Parsons discharged Faruki in May 1993, and it discharged Agha in January 1994. Azeez tendered his resignation to Parsons, effective February 1994, and immediately joined M.W. Kellogg, a Parsons’s competitor. Azeez alleges, however, that he was constructively discharged. Appellants brought suit, each claiming that their terminations were motivated by discriminatory animus. In particular, they assert Parsons discharged them because of their national origin and their age, in violation of Title VII of the Civil Rights Act of 1964 (“Title VII”) and in violation of the Age Discrimination in Employment Act of 1967 (“ADEA”), respectively.

The district court found that Azeez failed to raise a genuine issue of material fact as to whether he was constructively discharged from his position at Parsons, and it therefore granted Parson’s motion for summary judgment against him. Assuming, without deciding, that Faruki and Agha each made a pri-ma facie showing under Title VII and the ADEA, the court then found that Parsons had articulated legitimate non-discriminatory reasons for terminating Faruki and Agha, and that Faruki and Agha failed to show these reasons were pretextual and that the real reason for the discharge was discrimination. The court therefore granted Parson’s motion for summary judgment against them. Appellants timely appeal.

II

We review a grant of summary judgment de novo, viewing the facts and inferences in the light most favorable to the nonmovant. See Hall v. Gillman, Inc., 81 F.3d 35, 36-37 (5th Cir.1996). Summary judgment is appropriate if “the pleadings, depositions, answers to interrogatories, and admissions on file, together with the affidavits, if any, show that there is no genuine issue as to any material fact and that the moving party is entitled to a judgment as a matter of law.” Fed.R.Civ.P. 56(c); accord Celotex Corp. v. Catrett, 477 U.S. 317, 322, 106 S.Ct. 2548, 2551, 91 L.Ed.2d 265 (1986).

III

Title VII proscribes an employer from, inter alia, discharging an individual because of his or her national origin. See 42 U.S.C. § 2000e-2(a)(1). The ADEA proscribes similar treatment on the basis of age. See 29 U.S.C. § 623(a)(1). The same evidentiary procedure for allocating burdens of proof applies to discrimination claims under both statutes. See Meinecke v. H & R Block of Houston, 66 F.3d 77, 83 (5th Cir.1995); Bodenheimer v. PPG Indus., Inc., 5 F.3d 955, 957 n. 4 (5th Cir.1993) (citations omitted).

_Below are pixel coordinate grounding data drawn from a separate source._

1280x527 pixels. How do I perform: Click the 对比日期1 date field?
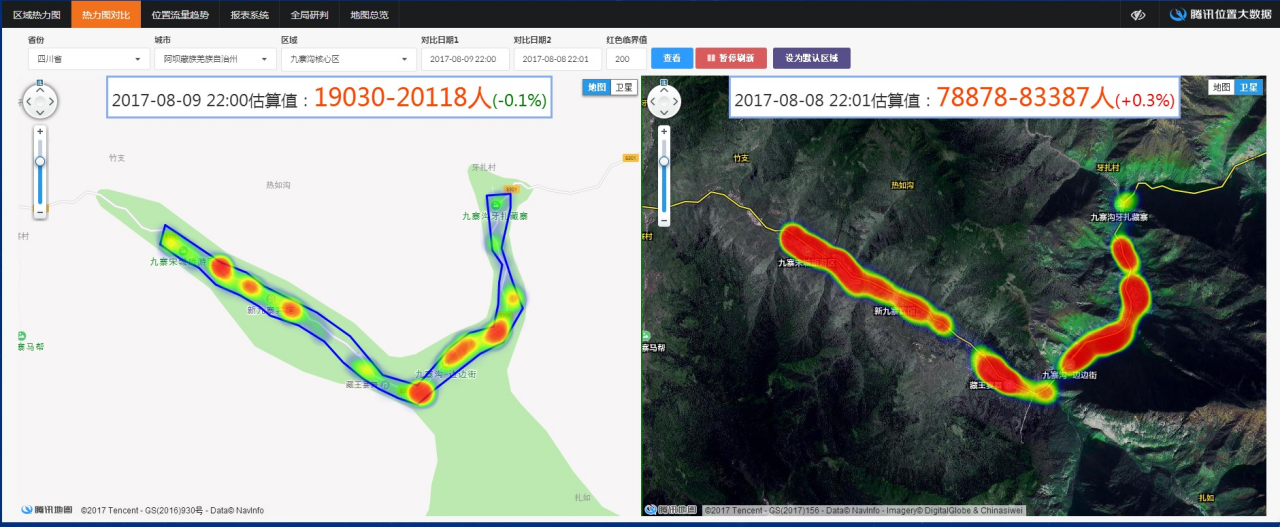click(x=464, y=59)
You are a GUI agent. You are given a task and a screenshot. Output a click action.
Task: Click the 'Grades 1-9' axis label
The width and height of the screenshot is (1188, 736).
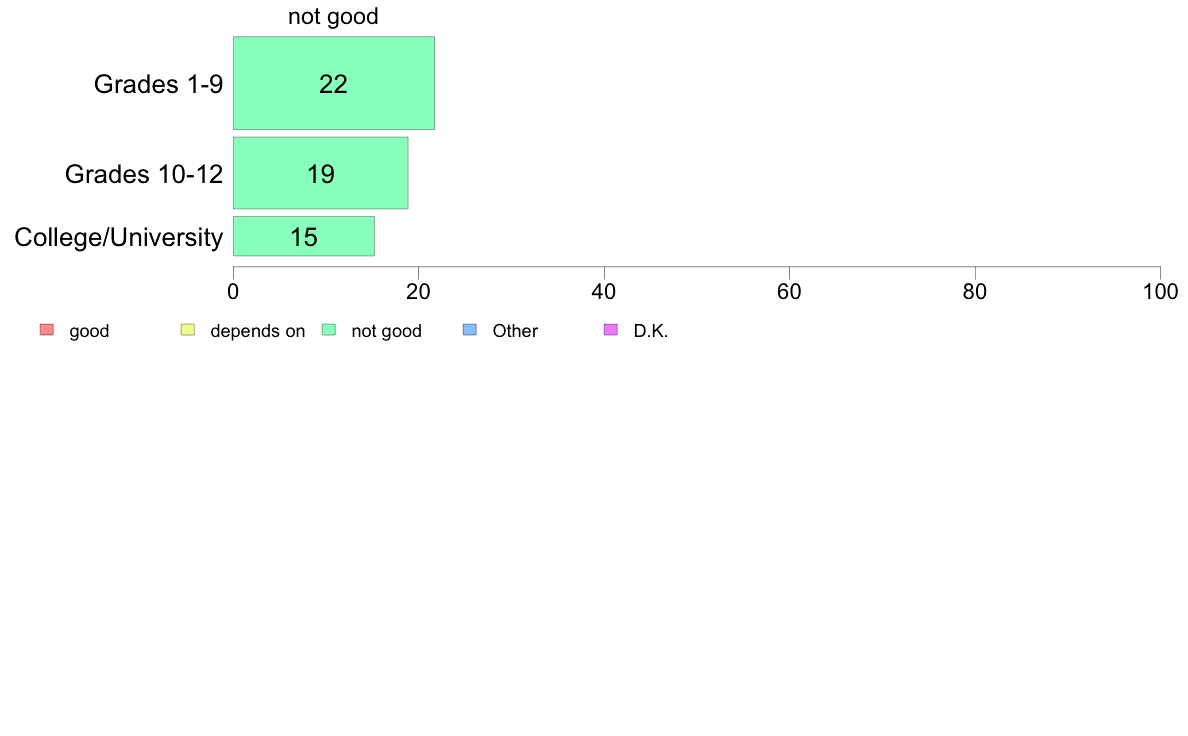point(158,84)
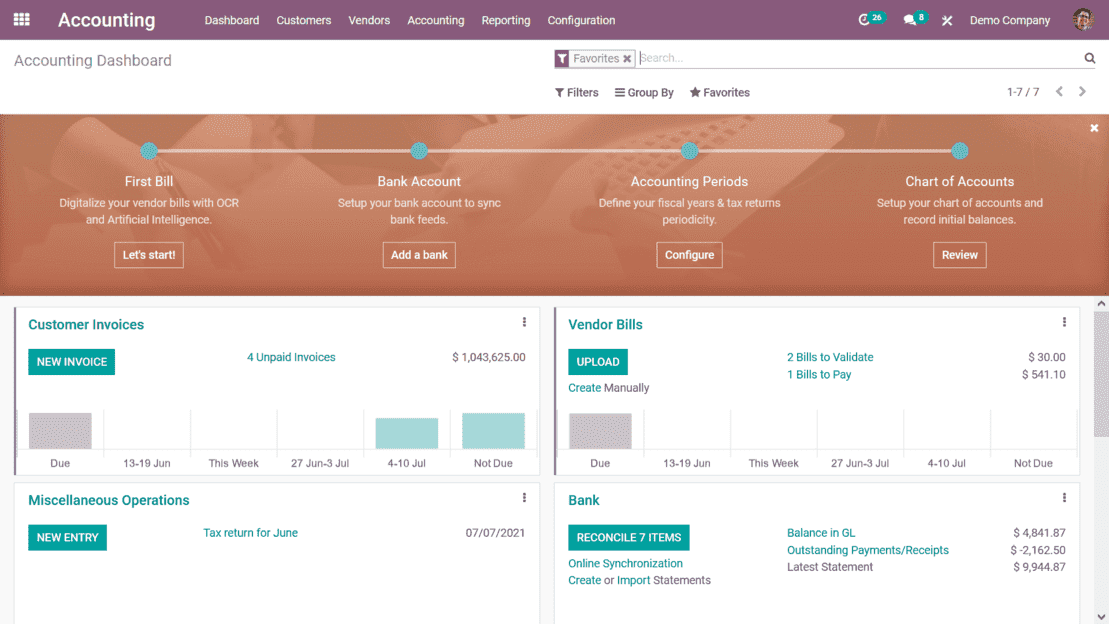Click into the Search input field
Screen dimensions: 1109x624
pos(859,58)
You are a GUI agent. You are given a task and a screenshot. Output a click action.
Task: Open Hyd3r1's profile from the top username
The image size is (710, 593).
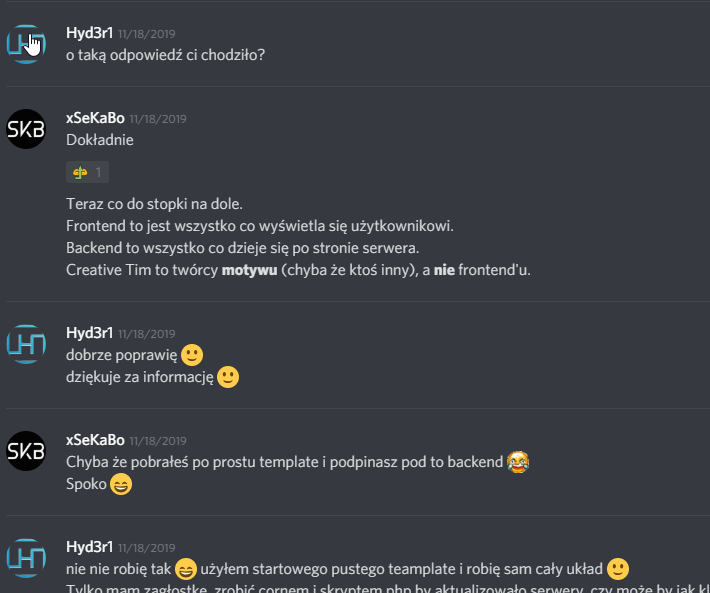(89, 33)
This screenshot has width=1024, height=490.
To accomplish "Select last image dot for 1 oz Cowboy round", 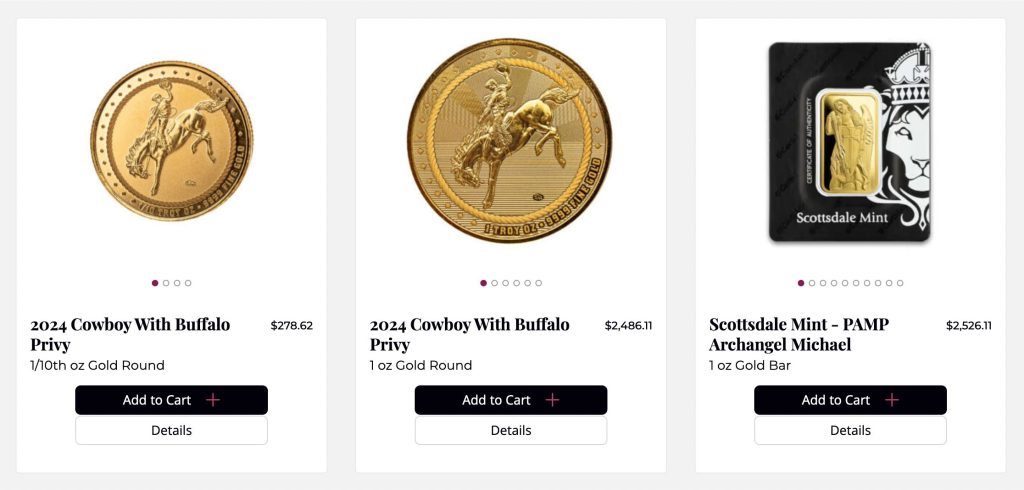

To establish discriminatory discharge under Title VII, a plaintiff must first establish a prima facie case of discrimination by demonstrating that she: (1) is a member of a protected class; (2) was discharged; (3) was qualified for the position from which she was discharged; and (4) was replaced by a member of an unprotected class. See Meinecke, 66 F.3d at 83; Vaughn v. Edel, 918 F.2d 517, 521 (5th Cir.1990). “In cases where the employer discharges the plaintiff and does not plan to replace her, we have held that the fourth element is, more appropriately, that after [the] discharge others who were not members of the protected class remained in similar positions.” Meinecke, 66 F.3d at 83 (internal quotation marks and citation omitted) (alteration in original). The first three elements of a prima facie case of age discrimination are identical to those of a Title VII prima facie case. See id. The *319 fourth element is similar, although we have worded it somewhat differently: The plaintiff must show that she “was either i) replaced by someone outside the protected class, ii) replaced by someone younger, or iii) otherwise discharged because of [her] age.” Rhodes v. Guiberson Oil Tools, 75 F.3d 989, 992 (5th Cir.1996) (citing Bodenheimer, 5 F.3d at 957); Meinecke, 66 F.3d at 83 (citation omitted).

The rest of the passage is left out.